Management’s assessment of the valuation of intangible assets is preliminary and finalization of the Company’s purchase price accounting assessment may result in changes to the valuation of the identified intangible assets. The Company will finalize the purchase price allocation as soon as practicable within the measurement period in accordance with Accounting Standards Codification Topic 805 “Business Combinations”.

Net sales for the three months ended March 31, 2016 attributable to DMT products were approximately $1.0 million. Net income for the three months ended March 31, 2016 attributable to DMT products was approximately $.1 million.

Assuming DMT was acquired on January 1, 2016, unaudited proforma combined net sales for the three months ended March 31, 2016 for the Company would have been approximately $25.9 million. Unaudited proforma combined net income for the three months ended March 31, 2016 for the Company would have been approximately $.6 million.

Assuming DMT was acquired on January 1, 2015, unaudited proforma combined net sales for the three months ended March 31, 2015, for the Company would have been approximately $23.8 million. Unaudited proforma combined net income for the three months ended March 31, 2015 for the Company would have been approximately $.5 million.

11

MANAGEMENT’S DISCUSSION AND ANALYSIS OF

FINANCIAL CONDITION AND RESULTS OF OPERATIONS

Item 2. Management’s Discussion and Analysis of Financial Condition and Results of Operations

Forward-Looking Information

The Company may from time to time make written or oral “forward-looking statements”, including statements contained in this report and in other communications by the Company, which are made in good faith by the Company pursuant to the “safe harbor” provisions of the Private Securities Litigation Reform Act of 1995.

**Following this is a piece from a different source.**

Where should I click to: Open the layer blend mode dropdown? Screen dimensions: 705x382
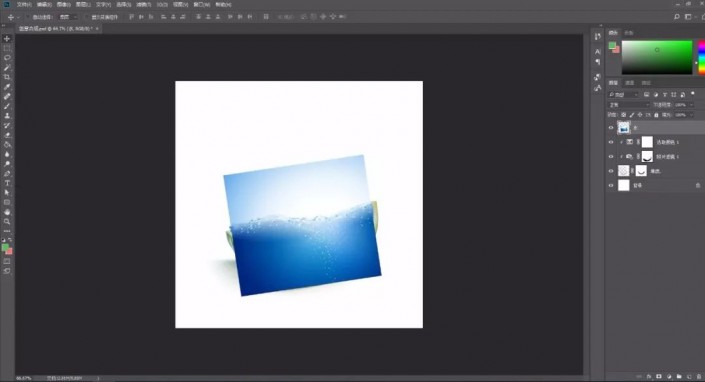click(629, 105)
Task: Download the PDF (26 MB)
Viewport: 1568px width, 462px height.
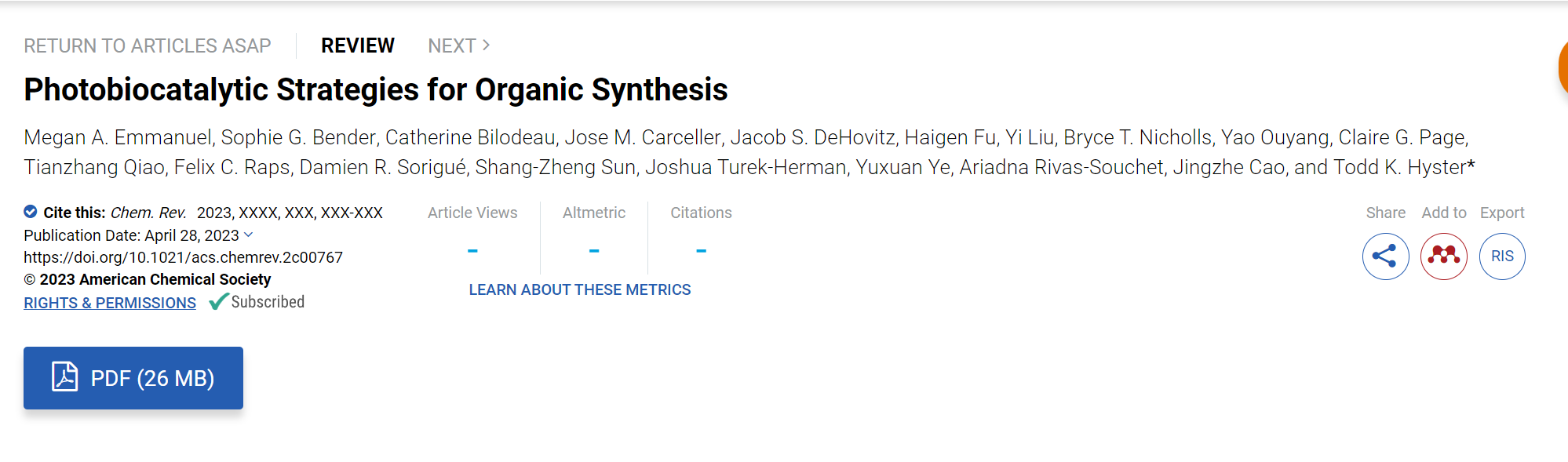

These forward-looking statements include statements of the Company’s plans, objectives, expectations, estimates and intentions, which are subject to change based on various important factors (some of which are beyond the Company’s control). The following factors, in addition to others not listed, could cause the Company’s actual results to differ materially from those expressed in forward looking statements: the strength of the domestic and local economies in which the Company conducts operations, the impact of uncertainties in global economic conditions, changes in client needs and consumer spending habits, the impact of competition and technological change on the Company, the Company’s ability to manage its growth effectively, including its ability to successfully integrate any business or assets which it might acquire, and currency fluctuations. For a more detailed discussion of these and other factors affecting us, see the Risk Factors described in Item 1A included in the Company’s Annual Report on Form 10-K for the fiscal year ended December 31, 2015. All forward-looking statements in this report are based upon information available to the Company on the date of this report. The Company undertakes no obligation to publicly update or revise any forward-looking statement, whether as a result of new information, future events, or otherwise, except as required by law.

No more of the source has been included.